DALLAS — Consumer data from Parks Associates reveals 54% of US broadband households now combine one of the Big 3, Netflix, Amazon, and Hulu, with at least one other subscription OTT service.

US OTT Subscription Big 3 OTT versus non-Big 3 OTT

Currently, 82% of US broadband households subscribe to an OTT service, and OTT service stacking has grown exponentially as new services such as Paramount+ emerge with low price points. As cord cutters migrate away from traditional pay TV, they seek service offerings that more closely meet their video content needs, with the added value of lower cost and flexible use cases.

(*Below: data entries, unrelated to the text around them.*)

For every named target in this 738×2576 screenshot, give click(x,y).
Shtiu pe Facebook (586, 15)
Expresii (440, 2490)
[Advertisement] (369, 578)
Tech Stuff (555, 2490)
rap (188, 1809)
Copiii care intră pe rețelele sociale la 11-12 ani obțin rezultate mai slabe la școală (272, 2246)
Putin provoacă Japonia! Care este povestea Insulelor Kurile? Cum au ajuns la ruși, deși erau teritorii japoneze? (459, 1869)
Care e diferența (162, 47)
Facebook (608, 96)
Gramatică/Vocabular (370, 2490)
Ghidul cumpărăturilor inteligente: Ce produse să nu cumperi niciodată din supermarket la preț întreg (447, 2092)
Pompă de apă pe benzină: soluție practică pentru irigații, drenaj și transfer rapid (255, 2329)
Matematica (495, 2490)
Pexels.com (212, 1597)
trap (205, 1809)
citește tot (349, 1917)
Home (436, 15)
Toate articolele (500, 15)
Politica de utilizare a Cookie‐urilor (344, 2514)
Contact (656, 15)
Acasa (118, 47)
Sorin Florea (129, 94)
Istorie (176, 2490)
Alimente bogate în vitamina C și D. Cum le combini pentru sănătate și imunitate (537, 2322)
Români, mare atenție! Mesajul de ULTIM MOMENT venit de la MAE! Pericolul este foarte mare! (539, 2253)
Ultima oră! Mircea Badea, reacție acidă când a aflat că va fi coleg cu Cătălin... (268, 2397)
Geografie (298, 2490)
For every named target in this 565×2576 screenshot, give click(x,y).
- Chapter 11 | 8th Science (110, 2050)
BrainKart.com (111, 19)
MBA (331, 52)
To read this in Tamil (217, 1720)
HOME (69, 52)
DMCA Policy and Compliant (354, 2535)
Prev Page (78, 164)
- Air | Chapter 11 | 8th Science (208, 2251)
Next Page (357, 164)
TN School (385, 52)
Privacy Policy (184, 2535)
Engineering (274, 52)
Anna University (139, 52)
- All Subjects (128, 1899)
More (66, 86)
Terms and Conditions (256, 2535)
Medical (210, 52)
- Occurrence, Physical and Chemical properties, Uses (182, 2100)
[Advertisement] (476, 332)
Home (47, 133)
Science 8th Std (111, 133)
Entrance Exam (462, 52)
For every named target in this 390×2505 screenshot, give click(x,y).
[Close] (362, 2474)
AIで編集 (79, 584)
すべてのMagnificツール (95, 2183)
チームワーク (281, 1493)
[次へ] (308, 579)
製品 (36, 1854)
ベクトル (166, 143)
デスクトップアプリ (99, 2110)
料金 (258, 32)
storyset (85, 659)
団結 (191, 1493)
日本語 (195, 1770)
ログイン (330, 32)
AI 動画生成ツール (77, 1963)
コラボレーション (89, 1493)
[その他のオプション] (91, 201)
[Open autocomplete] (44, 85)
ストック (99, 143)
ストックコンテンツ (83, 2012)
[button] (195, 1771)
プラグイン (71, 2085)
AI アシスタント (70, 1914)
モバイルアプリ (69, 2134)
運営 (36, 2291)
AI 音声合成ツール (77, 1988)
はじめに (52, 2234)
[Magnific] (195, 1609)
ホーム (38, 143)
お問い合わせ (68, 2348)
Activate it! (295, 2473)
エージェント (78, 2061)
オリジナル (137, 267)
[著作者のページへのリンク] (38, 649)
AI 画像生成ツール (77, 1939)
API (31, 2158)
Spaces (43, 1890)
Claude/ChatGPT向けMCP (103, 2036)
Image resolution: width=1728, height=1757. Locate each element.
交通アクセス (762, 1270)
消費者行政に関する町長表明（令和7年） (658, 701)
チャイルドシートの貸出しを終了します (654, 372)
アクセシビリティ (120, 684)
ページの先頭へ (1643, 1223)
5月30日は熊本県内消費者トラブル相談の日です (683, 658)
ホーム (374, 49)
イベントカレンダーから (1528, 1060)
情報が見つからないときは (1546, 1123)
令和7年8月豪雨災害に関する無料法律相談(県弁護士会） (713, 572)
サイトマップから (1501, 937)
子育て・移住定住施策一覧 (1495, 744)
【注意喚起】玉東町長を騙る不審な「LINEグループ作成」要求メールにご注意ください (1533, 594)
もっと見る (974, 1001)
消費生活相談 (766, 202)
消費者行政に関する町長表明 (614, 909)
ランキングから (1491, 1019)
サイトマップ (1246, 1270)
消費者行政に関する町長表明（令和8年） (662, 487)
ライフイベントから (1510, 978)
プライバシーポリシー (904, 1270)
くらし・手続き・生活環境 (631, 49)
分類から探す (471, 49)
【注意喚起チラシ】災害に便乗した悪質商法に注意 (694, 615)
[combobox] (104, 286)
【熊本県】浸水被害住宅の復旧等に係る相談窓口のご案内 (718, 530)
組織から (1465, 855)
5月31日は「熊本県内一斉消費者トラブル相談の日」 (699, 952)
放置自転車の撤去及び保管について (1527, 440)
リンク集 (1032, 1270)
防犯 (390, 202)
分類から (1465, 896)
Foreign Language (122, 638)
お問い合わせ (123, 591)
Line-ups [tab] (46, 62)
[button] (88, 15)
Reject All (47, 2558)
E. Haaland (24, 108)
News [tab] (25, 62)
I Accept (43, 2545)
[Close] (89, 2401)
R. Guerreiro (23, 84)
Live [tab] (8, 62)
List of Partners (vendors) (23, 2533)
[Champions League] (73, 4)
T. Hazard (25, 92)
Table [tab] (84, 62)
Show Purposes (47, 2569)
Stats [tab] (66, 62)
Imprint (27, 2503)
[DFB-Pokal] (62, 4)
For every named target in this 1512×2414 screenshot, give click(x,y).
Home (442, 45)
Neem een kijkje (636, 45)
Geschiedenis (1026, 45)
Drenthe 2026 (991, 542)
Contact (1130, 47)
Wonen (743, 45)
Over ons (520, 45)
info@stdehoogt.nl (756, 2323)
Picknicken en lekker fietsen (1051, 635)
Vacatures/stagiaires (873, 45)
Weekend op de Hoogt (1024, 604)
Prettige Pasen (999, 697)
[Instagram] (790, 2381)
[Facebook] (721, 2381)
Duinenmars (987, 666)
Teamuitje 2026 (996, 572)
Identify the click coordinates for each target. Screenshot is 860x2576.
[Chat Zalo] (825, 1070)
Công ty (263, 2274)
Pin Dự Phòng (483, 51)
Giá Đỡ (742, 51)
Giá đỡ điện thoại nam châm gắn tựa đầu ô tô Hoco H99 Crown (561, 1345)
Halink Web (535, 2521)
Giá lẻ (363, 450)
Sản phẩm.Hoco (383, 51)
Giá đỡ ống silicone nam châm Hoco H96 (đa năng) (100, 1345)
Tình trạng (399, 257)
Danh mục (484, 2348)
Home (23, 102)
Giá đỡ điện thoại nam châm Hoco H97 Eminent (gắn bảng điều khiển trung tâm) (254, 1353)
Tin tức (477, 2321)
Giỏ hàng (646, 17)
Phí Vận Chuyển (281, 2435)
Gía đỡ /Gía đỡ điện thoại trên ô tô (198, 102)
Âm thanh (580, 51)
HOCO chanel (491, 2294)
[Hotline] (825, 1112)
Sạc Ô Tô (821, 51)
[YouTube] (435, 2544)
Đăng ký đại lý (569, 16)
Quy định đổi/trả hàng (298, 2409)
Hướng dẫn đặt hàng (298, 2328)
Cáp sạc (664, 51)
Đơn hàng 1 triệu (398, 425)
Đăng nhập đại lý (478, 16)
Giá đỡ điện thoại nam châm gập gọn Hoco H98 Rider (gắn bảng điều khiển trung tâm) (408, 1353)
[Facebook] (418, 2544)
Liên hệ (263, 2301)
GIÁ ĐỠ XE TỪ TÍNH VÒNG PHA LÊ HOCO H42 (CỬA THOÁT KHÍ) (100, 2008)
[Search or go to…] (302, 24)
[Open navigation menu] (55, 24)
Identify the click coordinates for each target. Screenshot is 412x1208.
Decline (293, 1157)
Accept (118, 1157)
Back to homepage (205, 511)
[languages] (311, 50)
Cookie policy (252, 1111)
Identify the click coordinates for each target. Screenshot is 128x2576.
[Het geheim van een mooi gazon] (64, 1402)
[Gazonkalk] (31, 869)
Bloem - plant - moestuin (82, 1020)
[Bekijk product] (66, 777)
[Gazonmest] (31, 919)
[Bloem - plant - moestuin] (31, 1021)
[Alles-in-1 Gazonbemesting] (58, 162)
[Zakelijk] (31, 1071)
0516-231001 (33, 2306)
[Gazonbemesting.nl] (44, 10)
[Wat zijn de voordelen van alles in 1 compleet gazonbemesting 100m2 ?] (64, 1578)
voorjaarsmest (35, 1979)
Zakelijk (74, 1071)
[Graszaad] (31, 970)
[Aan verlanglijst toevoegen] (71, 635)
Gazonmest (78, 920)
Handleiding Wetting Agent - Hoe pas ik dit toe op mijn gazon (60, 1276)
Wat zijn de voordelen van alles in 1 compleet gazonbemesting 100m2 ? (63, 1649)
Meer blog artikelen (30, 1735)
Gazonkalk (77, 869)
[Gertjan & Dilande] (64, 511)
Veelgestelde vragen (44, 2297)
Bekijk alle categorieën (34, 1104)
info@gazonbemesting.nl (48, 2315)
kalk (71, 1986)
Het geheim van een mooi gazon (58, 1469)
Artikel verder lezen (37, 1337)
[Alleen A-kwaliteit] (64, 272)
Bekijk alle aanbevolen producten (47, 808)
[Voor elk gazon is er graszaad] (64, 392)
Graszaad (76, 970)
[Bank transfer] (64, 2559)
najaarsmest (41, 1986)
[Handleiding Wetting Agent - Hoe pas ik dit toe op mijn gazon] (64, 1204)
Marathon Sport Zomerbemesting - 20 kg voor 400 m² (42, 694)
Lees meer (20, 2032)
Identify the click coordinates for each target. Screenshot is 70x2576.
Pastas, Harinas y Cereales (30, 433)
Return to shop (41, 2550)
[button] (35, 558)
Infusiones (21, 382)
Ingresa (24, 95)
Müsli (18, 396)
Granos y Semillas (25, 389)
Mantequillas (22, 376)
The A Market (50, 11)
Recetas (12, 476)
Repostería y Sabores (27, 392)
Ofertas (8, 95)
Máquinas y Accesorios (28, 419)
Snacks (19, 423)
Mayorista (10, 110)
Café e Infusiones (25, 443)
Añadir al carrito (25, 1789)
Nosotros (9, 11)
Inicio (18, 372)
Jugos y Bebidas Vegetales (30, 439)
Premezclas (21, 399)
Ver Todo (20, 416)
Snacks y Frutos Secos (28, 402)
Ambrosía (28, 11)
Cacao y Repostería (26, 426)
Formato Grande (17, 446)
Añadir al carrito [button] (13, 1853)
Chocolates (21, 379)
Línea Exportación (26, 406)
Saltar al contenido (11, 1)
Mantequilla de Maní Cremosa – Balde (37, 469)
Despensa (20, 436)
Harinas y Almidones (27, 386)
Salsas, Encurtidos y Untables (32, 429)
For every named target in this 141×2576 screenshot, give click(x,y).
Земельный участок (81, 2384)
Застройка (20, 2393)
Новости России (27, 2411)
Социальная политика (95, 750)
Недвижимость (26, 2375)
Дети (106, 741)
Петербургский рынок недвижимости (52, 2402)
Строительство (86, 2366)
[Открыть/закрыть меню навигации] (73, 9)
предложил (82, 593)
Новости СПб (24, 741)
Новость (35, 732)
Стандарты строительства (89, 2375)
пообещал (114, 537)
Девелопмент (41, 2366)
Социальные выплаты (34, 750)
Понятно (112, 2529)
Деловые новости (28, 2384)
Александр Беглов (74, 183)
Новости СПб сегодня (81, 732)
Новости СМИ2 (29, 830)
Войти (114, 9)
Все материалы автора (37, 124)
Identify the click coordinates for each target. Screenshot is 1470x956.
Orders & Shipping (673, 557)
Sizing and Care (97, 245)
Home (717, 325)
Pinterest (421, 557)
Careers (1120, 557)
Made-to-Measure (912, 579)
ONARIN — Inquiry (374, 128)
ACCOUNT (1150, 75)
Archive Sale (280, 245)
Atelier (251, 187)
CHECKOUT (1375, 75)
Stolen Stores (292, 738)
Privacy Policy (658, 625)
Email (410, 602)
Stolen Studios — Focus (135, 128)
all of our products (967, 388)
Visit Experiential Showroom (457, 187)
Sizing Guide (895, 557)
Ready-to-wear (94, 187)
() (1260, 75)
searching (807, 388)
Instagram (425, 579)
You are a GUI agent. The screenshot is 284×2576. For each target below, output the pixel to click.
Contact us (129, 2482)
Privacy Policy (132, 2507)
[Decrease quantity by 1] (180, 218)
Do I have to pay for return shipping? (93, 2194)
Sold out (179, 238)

Parks Associates research notes cord cutters used to spend $117 per month on pay-TV services and are now paying $85 per month for OTT services.

“It’s a crowded market, and households continue to diversify their subscriptions,” said Elizabeth Parks, President, Parks Associates. ”Delivering relevant content with excellent personalized experiences is a key focal point to stay competitive.”

“Subscription fatigue and ad intolerance are pervasive in the streaming industry, and consumers are becoming more selective about where they spend their time and money,” said Lexie Knauer, Senior Product Marketing Manager, Brightcove. “It’s important for streaming services to go to market with a strong acquisition strategy to clearly promote the value of their content across the right channels and ultimately capture their target audience.”

“To me, customers are stating no one service can be everything to everyone,” said Michael Ribero, Chief Subscription Officer, The Washington Post. “I think this helps services with a clear identity while others will need to clarify how they fit into the customer’s bundle. And I believe this has downstream ramifications especially for discovering new shows and content.”